Five millilitres (5ml) of blood is being collected from the study participants for the biomarkers assays. Blood specimen will be obtained using a prominent vein (antecubital fossa is the preferred site), and minimal tourniquet time is recommended (<2mins). Skin is cleansed with alcohol swab and the site allowed to dry before venepuncture. Serum separator tube (clot and gel) bottles are used for all samples. Blood is allowed to clot for 30 minutes at 25°c, centrifuged at 3000rpm for 15 minutes, and then the serum transferred into a plain tube and frozen until analysis. Avoid repeated freeze-thaw cycles, and ensure prompt separation of cells from serum. The labelled serum samples are sent to the laboratory immediately and analysis is recommended as soon as possible although the serum is stable for one month at -80°c. GPO will be assayed using the Sandwich ELISA technique while Serum selenium would be measured using the Inductive Coupled Plasma Mass Spectrometry method.

Ethics

Informed consent shall be obtained from all recruited subjects and a consent form signed. Ethical approval for the study has been or is being sought from the Ethical Research Committees of all the participating centres before the commencement of the study, and the research shall conform to the ethical guidelines of the Declaration of Helsinki; on the principles for medical research involving human subjects [51].

Statistical analysis

Continuous variables would be explored for the presence of skewness. Proportions, medians with interquartile ranges and means with standard deviations will be used to summarise patients’ characteristics, as appropriate. Chi-square, Fisher’s exact probability, Student’s t and Mann-Whitney tests will be used to compare categorical and continuous variables, as appropriate. Regression be models will used to determine predictors of survival and LVRR, and results will be expressed as Odds ratio (OR) with 95% confidence intervals (95%CI). Survival analysis will be conducted using Kaplan-Meier curves and Log rank test obtained for survival and LVRR indices between patients treated and not-treated with selenium. The statistical analysis will be carried out using SPSS version 17.0 software.
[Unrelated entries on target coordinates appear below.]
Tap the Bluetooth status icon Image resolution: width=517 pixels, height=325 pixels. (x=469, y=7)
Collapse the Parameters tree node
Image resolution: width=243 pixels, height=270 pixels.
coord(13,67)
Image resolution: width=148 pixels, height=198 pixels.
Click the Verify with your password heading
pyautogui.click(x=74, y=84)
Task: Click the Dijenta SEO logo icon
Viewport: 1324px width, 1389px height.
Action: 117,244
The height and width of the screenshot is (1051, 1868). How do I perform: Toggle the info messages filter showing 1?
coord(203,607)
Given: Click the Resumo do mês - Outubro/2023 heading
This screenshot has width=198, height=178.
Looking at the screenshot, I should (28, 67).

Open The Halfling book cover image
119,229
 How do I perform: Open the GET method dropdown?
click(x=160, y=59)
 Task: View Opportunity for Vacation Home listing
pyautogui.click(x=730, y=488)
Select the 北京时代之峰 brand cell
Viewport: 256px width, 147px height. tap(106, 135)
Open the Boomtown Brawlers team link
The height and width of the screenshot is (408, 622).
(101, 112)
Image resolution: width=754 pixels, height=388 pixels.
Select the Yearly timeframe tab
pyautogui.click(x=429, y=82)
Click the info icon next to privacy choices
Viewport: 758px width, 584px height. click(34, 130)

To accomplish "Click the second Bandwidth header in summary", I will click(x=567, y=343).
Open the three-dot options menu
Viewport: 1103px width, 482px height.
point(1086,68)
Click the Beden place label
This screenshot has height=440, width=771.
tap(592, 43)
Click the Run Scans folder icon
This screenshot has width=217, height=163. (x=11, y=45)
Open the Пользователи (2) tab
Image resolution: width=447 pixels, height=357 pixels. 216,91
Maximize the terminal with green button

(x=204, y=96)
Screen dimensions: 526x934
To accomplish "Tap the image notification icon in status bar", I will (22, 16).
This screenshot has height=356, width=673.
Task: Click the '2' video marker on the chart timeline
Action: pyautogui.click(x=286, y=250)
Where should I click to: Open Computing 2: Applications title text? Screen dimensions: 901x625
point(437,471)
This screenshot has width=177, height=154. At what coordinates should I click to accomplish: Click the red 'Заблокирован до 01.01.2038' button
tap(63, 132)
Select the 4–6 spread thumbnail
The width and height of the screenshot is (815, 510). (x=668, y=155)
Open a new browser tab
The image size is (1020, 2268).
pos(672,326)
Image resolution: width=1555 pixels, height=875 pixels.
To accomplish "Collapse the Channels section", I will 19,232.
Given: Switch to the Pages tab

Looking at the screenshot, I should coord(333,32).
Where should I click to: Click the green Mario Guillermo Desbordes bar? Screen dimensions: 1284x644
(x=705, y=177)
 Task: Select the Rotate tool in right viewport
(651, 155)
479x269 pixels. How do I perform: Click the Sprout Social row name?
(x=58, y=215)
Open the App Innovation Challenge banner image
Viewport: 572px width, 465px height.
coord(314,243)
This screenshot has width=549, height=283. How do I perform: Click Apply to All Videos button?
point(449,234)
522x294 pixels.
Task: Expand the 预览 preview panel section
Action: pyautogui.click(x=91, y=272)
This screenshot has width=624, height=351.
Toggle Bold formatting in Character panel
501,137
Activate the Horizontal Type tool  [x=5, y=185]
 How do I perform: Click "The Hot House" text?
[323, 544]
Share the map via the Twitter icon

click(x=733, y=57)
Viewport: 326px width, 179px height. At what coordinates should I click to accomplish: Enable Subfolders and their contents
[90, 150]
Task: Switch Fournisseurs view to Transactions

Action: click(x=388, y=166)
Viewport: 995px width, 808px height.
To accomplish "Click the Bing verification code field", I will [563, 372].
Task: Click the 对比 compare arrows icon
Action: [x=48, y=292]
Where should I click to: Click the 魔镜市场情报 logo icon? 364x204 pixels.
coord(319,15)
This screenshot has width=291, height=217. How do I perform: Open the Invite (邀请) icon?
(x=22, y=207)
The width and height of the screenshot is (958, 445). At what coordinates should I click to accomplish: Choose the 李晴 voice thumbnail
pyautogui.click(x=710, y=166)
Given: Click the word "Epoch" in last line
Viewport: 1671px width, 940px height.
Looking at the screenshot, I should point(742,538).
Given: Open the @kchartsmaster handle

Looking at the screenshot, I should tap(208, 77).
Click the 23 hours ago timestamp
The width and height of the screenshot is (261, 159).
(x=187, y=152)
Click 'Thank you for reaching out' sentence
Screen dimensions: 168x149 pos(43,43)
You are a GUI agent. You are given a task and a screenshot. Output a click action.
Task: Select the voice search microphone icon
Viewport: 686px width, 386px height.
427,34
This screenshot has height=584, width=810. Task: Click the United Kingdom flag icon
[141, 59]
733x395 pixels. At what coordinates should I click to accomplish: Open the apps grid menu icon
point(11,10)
Two-sided p-value <0.05 will be considered as minimum level of statistical significance.

Discussion

This will be the largest systematic evaluation of PPCM in Nigeria, which will describe the burden and demographic, social and clinical characteristics and treatment of the disease. The study will also describe the ventricular remodelling and outcomes of PPCM, the relationship between selenium deficiency, oxidative stress and PPCM, the prevalence of selenium deficiency and its relationship with cardiac function in apparently healthy pregnant women, and the impact of sodium selenite supplementation on cardiac function among PPCM patients, in Nigeria. This information will assist in better understanding and in developing large-scale clinical trials and interventions for this seemingly deadly disease.

We recently observed that in Kano, Nigeria, a majority of PPCM patients who achieved LVRR did so at 6 months followup and the development was not significantly associated with the use of angiotensin-aldosterone receptor antagonists and beta-blockers [38]. For the present open-label randomised selenium trial, we therefore decided to enrol only patients with LVEF <45% and selenium deficiency at 6 months postpartum so as to fully appreciate the impact of selenium replacement on LV remodelling, independent of the natural course of the disease.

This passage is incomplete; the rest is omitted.